Publicly held French company Quadient on Wednesday announced the acquisition of YayPay, a software-as-a-service, accounts receivable (AR) automation solutions provider that was named a Tech Company to Watch by CFO in 2019.

Quadient said the acquisition of New York-based YayPay will expand its business process automation products, notably complementing its cloud-based platform Quadient® Impress, a multichannel document automation platform for small and medium businesses. 

YayPay, founded in 2015, provides a combination of automated invoice delivery paired with collections management, credit assessment, payment, and cash application solutions. Its cloud-based platform serves more than than 3,000 users globally.

Quadient focuses on four key solution areas: Customer Experience Management, Business Process Automation, Mail-Related Solutions, and Parcel Locker Solution. A recent survey of Quadient customers found that 50% of documents being processed through mailing equipment are invoices or invoice-related, providing a natural connection point with AR teams, the company said.

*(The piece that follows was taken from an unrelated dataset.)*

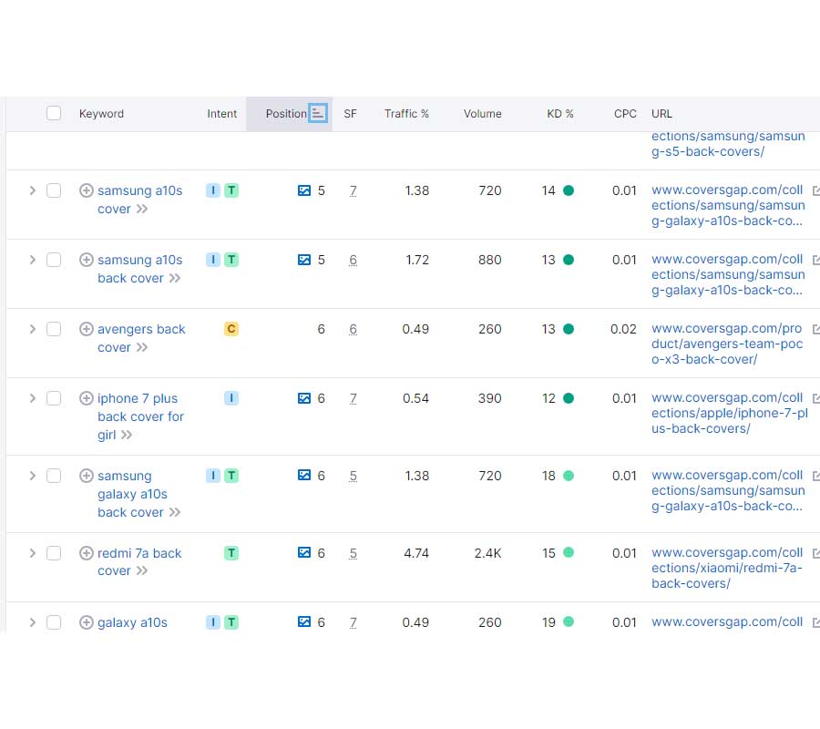
Task: Expand the 'samsung a10s cover' row
Action: (x=33, y=190)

At the closing of the transaction, Quadient will own an 87% majority stake in the parent company of YayPay, with the two founders of YayPay becoming minority shareholders. Quadient has a mechanism to increase its ownership up to 100% in the coming years, the company said.

The purchase price, excluding transaction-related costs, amounts to more than $20 million. The acquisition will be financed entirely in cash, without recourse to additional debt. 

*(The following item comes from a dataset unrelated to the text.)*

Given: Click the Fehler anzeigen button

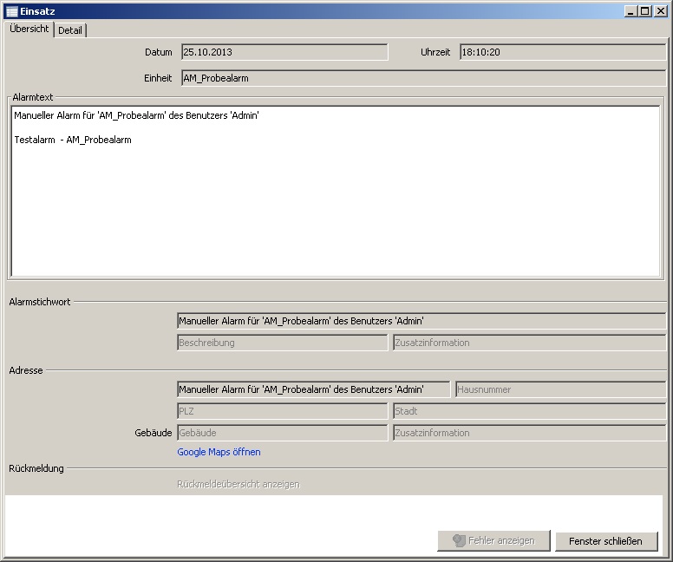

Said Geoffrey Godet, chief executive officer of Quadient: “YayPay represents a crucial strategic piece of our overall portfolio and we are excited to offer this industry-leading financial technology to our customers to help them transform their accounts receivable processes. We welcome YayPay’s customers and look forward to helping the YayPay team accelerate their growth path by introducing the YayPay platform to Quadient’s extensive customer base, numbering over half a million.

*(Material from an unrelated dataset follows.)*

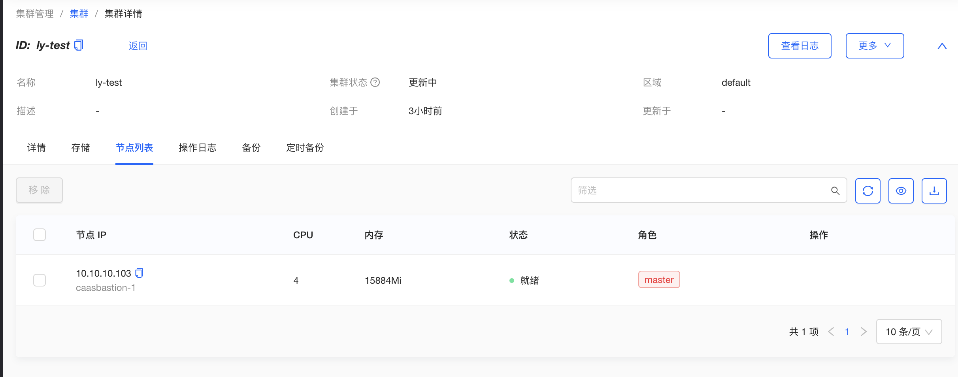This screenshot has width=958, height=377.
Task: Copy the cluster ID ly-test
Action: pyautogui.click(x=79, y=45)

YayPay’s solution combines real-time reporting with artificial intelligence to provide companies insight into future payer behavior and how it impacts their cash flow, helping them reduce write-offs and days sales outstanding (DSOs). The YayPay software-as-a-service collections offering is designed for companies handling up to 500,000 invoices per month.

YayPay is integrated with a variety of ERP, billing, and customer relationship management platforms, including NetSuite, Sage, Quickbooks, and Salesforce.com.

As described in 2019 by CFO, after selling London-based Meridian Equity Partners in 2014 and taking a year off, co-founder Anthony Venus — with the help of YayPay co-founder and chief technology officer Eugene Vyborov — started working on a solution to a common accounts receivable problem: getting paid on time. The two took the scaffolding of their idea to TechCrunch’s Startup Battlefield contest and made it into the finals.

“We are thrilled to be joining the Quadient team and are looking forward to expanding YayPay’s solution even further with Quadient’s global footprint. Quadient is a strong strategic and cultural fit, aligned with our strategic vision to bring smart accounts receivable management to every business,” said Venus.

Quadient’s securities trade on Euronext Paris. The company has a market cap of more than $500 million.